I really liked the way
The Happiest Baby on the Block explained it...as neanderthals we very likely didn't come out of the womb until TWELVE months, but as our brains grew, our bodies began to expel babies younger...so emotionally and physcially we are not really ready to be BORN like other babies in the animal kingom, who can crawl and even walk a few hours after birth.
In fact, keeping your babies swaddled up, surrounded by comforting noises (your heartbeat, white noise) and close to the bossom,
is exactly what they need to develop the coping skills they will need to sleep better later. The more a baby is held and cuddled as an infant the more developed their emotional and intellectual sides of their brains become and there for the better they will be at coping with these things later.
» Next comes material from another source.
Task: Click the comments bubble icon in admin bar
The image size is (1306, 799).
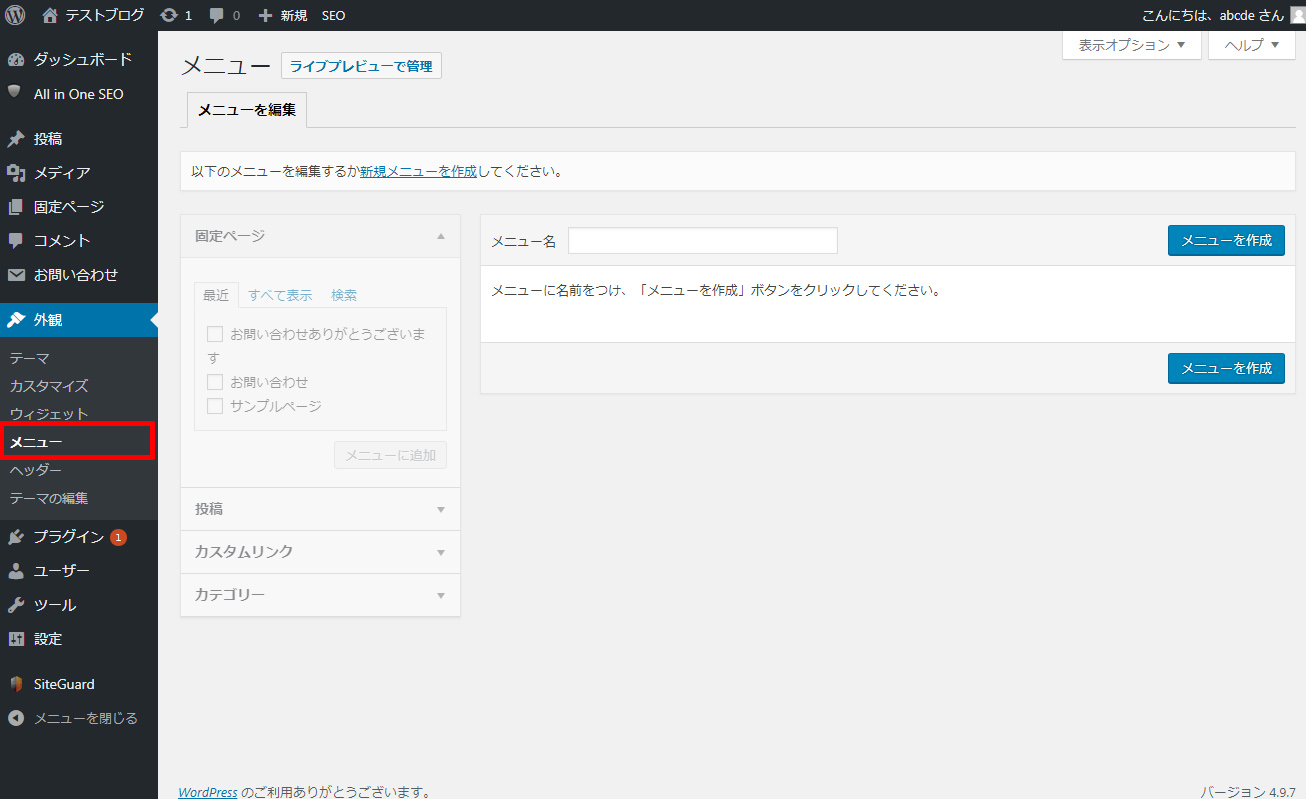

DS was a co-sleeper, a night nurser, we swaddled him, he sucked a pacifier, and we played white noise and propped him on his side until he was big enough to tummy sleep...by 10 months he had all the coping skills he needed to fall asleep and fall BACK to sleep if he woke up in the middle of the night without any of those things. He needed to be rocked or swung to sleep until he was about 3 months old, then just patting/burping was fine. Sometimes even at two he needed to nurse til drowziness, and he still needs stories and singing to fall asleep at night at nearly 5, and if he has a bad dream he needs a grown up to hold him until he goes back down, but don't we all need that? I do!
If those friends think a kid under 5 will ever just be sent to bed and be all
see ya later, I think they have unrealistic expectations of kids...and it's a little sad to miss out on that special time. But generally, I think co-sleeping, swaddling and rocking to sleep help kids be BETTER sleepers, not worse. They will not
always need to be rocked to sleep...or maybe they will and they will grow up to buy a house boat or be a sailor. Who knows?

It's not that big a deal to rock a toddler in a rocking chair to help them get drowzy, is it?
My dd nurses to sleep, and at night we swaddle, turn on the static, nurse while rocking and then she goes down tilted to one side. She's the best sleeper I know...consistently sleeps from 9/10pm-4/5am then nurses for a wee bit and goes back down in the basinette right next to my side of the bed (we would co-sleep but DH is a VERY heavy sleeper, comatose like and he has nearly squashed her twice, so now she sleeps in a safer place by still in arms reach) for another 2-3 hours. She falls asleep in the carrier or the stroller or the car seat (any moving seat really), and when awake is the happiest darned baby ever...now most of that is just cause I got lucky with a happy baby that likes to sleep, but it is also because I follow her cues and do everything to help her sleep as well as she possibly can (for someone with such a teeny tiny tummy

).
You are definitely doing the right thing by following her cues and your instincts. That other information you have heard is just bad advice, IMO.
FWIW, I wasn't able to dictate the schedule to my child until we started day care at 14 months, but we had a pretty decent routine going by the age of 4 months (not including teething moments), and we were able to manipulate that slightly with blackout curtains and nap adjustments....but NOT in the first few weeks!